Exercise description:
Where a line in the material below has the string "Open", please report it.

Materials provided:
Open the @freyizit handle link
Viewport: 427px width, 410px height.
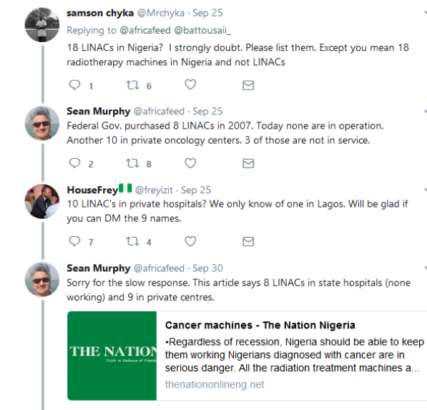click(154, 190)
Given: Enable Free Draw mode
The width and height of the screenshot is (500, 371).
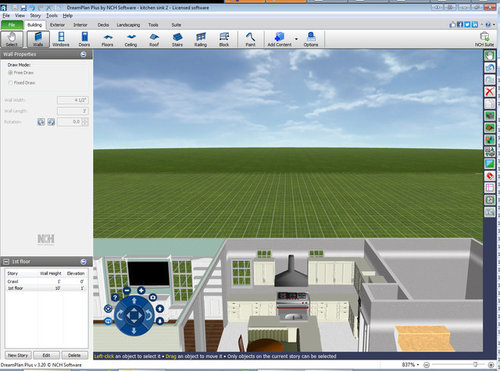Looking at the screenshot, I should (10, 72).
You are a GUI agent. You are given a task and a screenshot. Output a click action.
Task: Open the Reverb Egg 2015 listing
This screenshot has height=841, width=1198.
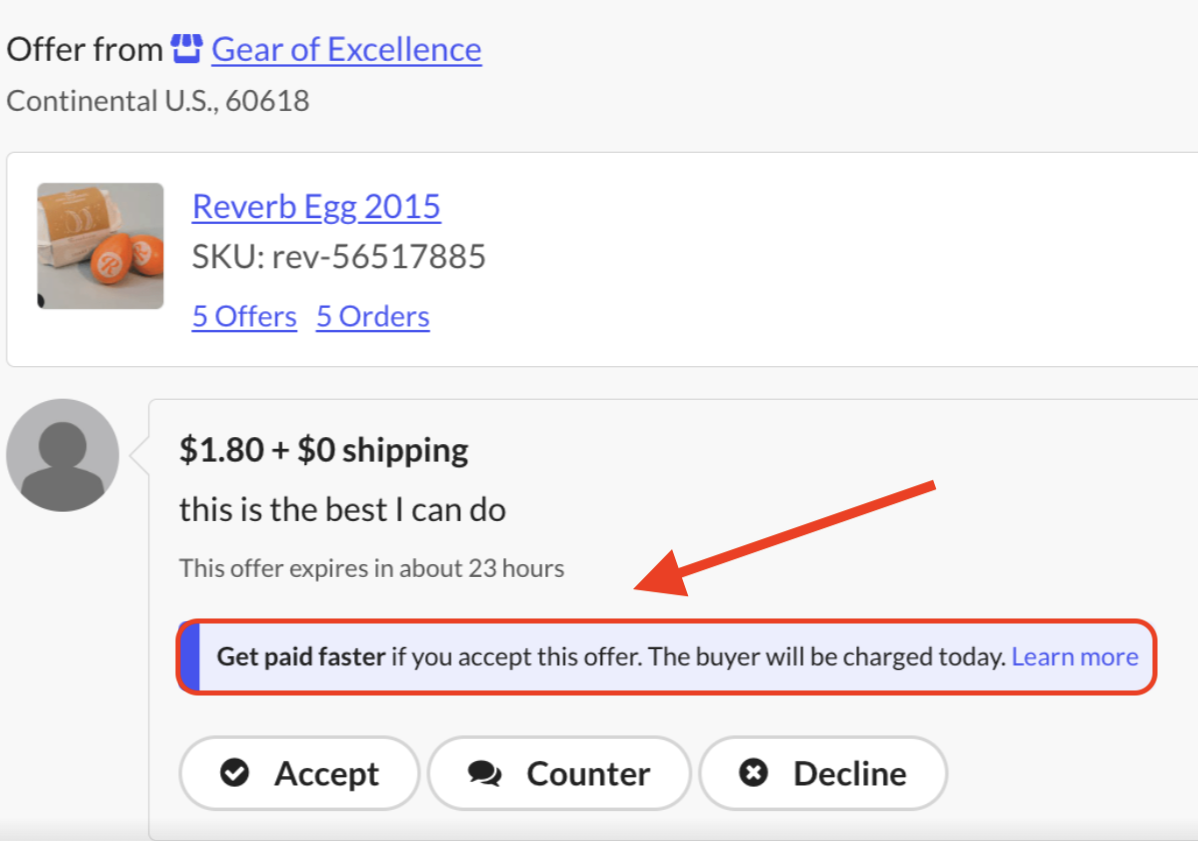(316, 206)

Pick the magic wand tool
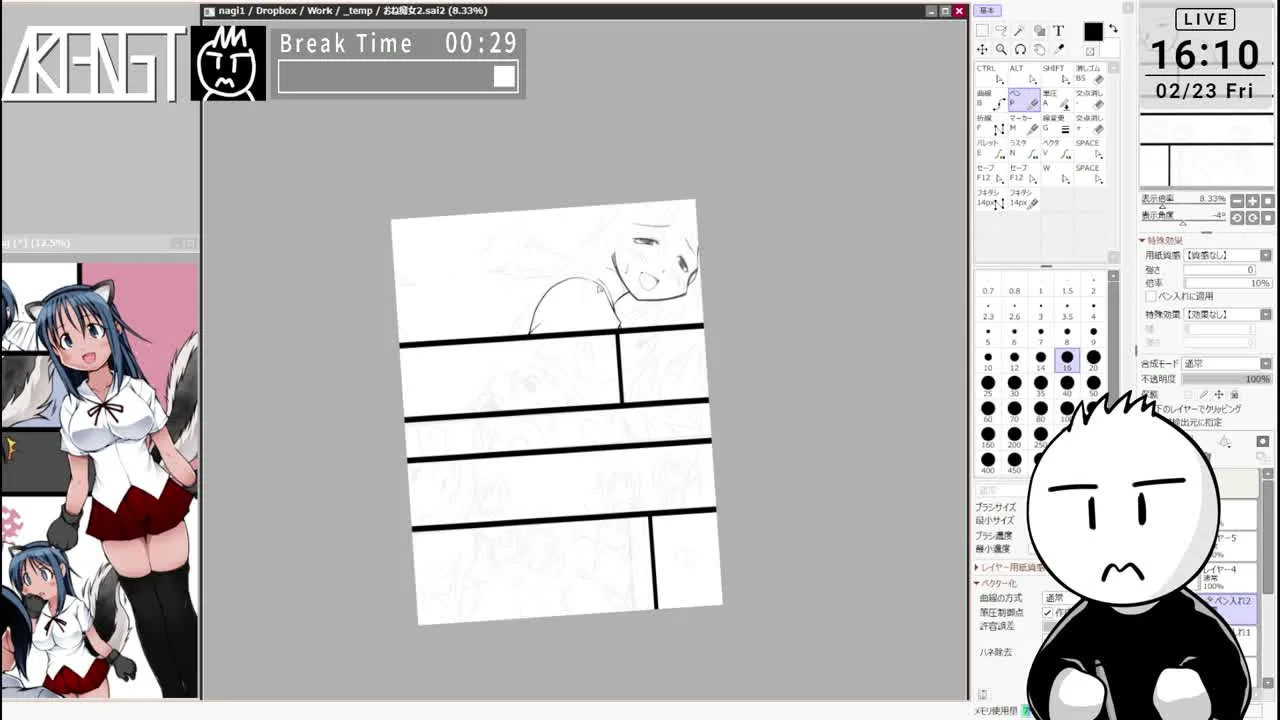pos(1020,31)
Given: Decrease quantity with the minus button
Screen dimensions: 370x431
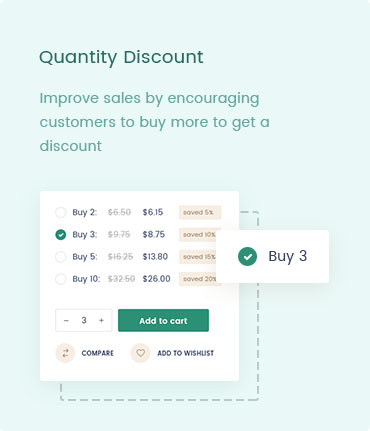Looking at the screenshot, I should [66, 320].
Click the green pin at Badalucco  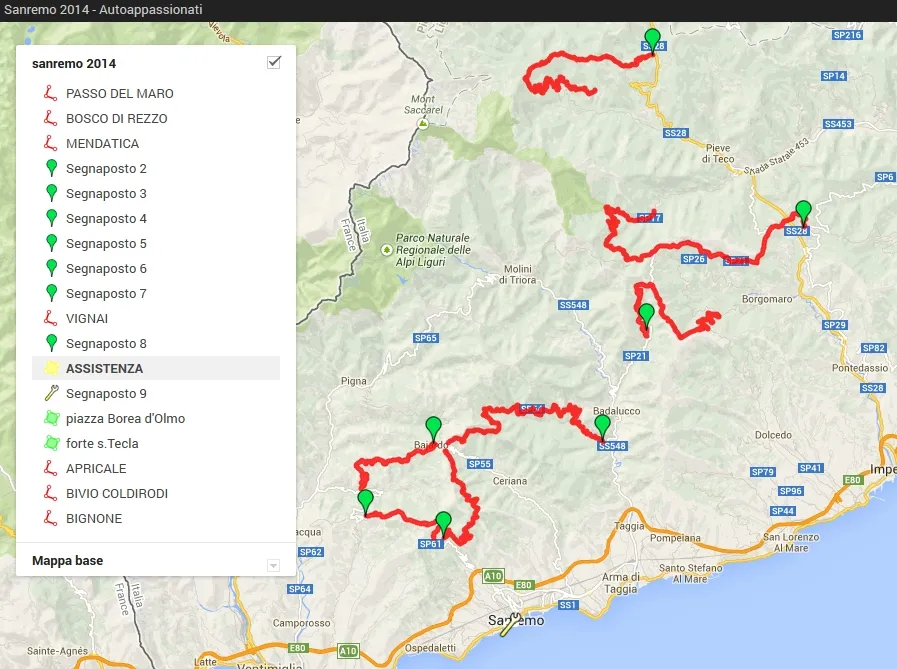pyautogui.click(x=602, y=427)
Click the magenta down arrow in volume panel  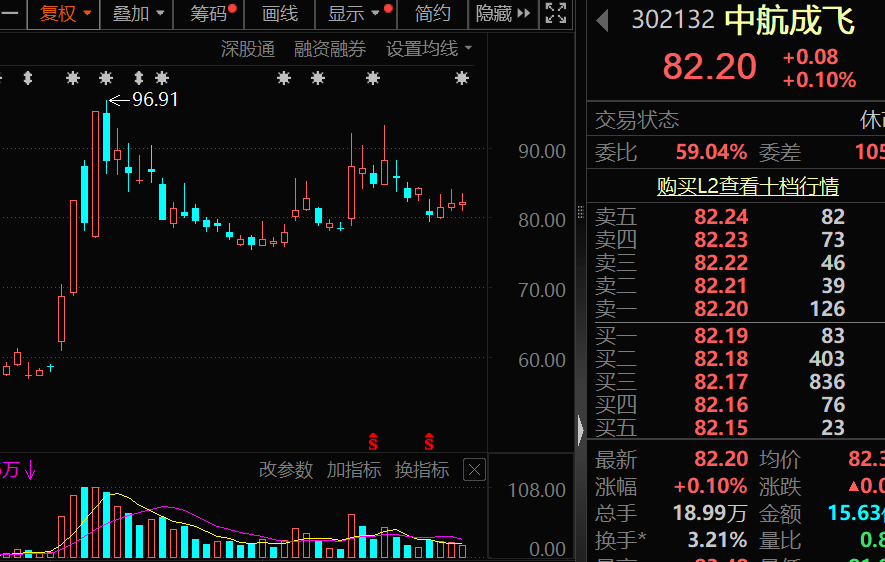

Task answer:
Open the @freyizit handle link
Task: Open the Reverb Egg 2015 listing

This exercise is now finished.